* _Source passage_:
This Father’s Day, women should start a conversation to help Dad get checked
State Senator Ruth Hassell-Thompson (D-Bronx/Westchester) today urged New York women to help the men in their lives take better care of themselves, especially by encouraging them to speak with their physicians about prostate cancer. Between the demands of work, caring for loved ones, and the upkeep of homes and cars, many men put off getting an annual checkup, she noted.
"In recognition of Father’s Day this year, I believe the greatest gift we can give our fathers -- and all the men in our lives who have acted as a father figure -- is to make their health and well-being a top priority," Senator Hassell-Thompson said.
According to the American Cancer Society, about one in every six men will be diagnosed with prostate cancer during his lifetime. African-American men are at special risk for the disease, with the highest rate of prostate cancer in the world. Prostate cancer is the second-leading cause of male cancer-related death in the United States, but more than 99 percent of patients survive if the disease is detected and treated early.
Prostate cancer screening typically involves two steps: a blood test that measures prostate-specific antigen, or PSA; and a physical examination of the prostate, called a digital rectal exam, or DRE. While the American Cancer Society does not support routine testing for prostate cancer, they do suggest men speak with their doctors about the possible benefits of screening.
"There are no symptoms in the early stages of prostate cancer, which is why speaking with a physician is so important," said Senator Hassell-Thompson. "When it comes to matters of personal health, women must help the men in their lives, who are often less likely than women to see a doctor or be proactive about their health."
"Now would be an ideal time to start this lifesaving conversation," she added.
A screening test for prostate cancer takes only 10 minutes, and New York State law requires health insurance policies to cover diagnostic screening.
"Men’s health problems aren’t solely about men, since their health impacts the lives of spouses, children and other loved ones," Senator Hassell-Thompson concluded. "Taking the time for an annual physical exam, a yearly tune up if you will, is part of being a family man. It’s something you do for those who would be shattered to lose you."

* _Data records_:
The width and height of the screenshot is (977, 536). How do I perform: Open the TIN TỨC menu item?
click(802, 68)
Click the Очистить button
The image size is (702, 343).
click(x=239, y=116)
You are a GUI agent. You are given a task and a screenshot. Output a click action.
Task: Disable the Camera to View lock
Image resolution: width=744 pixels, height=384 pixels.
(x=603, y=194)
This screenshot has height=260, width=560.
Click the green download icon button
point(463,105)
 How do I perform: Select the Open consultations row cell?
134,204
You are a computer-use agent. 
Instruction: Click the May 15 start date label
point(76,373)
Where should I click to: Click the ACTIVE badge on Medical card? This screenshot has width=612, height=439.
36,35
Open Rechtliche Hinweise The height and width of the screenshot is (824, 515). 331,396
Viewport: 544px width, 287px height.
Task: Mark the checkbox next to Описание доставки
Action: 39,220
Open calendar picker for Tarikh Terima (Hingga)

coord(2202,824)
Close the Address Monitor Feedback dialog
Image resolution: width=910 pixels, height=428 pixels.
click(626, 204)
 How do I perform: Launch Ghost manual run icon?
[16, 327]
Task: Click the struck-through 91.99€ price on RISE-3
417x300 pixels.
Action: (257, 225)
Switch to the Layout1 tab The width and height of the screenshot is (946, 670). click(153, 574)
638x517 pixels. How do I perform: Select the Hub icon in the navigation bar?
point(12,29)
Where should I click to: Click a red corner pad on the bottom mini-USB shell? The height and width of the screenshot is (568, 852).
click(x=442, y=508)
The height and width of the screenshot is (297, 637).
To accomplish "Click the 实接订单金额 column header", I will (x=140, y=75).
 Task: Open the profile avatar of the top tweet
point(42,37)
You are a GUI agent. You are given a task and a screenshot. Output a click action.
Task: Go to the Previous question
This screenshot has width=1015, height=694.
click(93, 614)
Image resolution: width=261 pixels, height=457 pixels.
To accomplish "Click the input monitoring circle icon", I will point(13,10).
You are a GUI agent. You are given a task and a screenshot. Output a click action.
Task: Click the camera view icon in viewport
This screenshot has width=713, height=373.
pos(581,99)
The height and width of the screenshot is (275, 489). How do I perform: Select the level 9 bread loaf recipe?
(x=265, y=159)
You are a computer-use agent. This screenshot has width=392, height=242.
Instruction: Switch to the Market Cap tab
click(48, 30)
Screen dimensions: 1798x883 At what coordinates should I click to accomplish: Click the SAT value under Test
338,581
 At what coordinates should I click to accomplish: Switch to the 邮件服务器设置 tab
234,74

* _Work task 1_: Repeat, word for word, the stretch of the Father's Day prostate cancer piece from "Prostate cancer screening" through "benefits of screening.".
* _Work task 2_: In the Father's Day prostate cancer piece, how long does a screening test for prostate cancer take?

* _Written reply 1_:
Prostate cancer screening typically involves two steps: a blood test that measures prostate-specific antigen, or PSA; and a physical examination of the prostate, called a digital rectal exam, or DRE. While the American Cancer Society does not support routine testing for prostate cancer, they do suggest men speak with their doctors about the possible benefits of screening.

* _Written reply 2_: Only 10 minutes.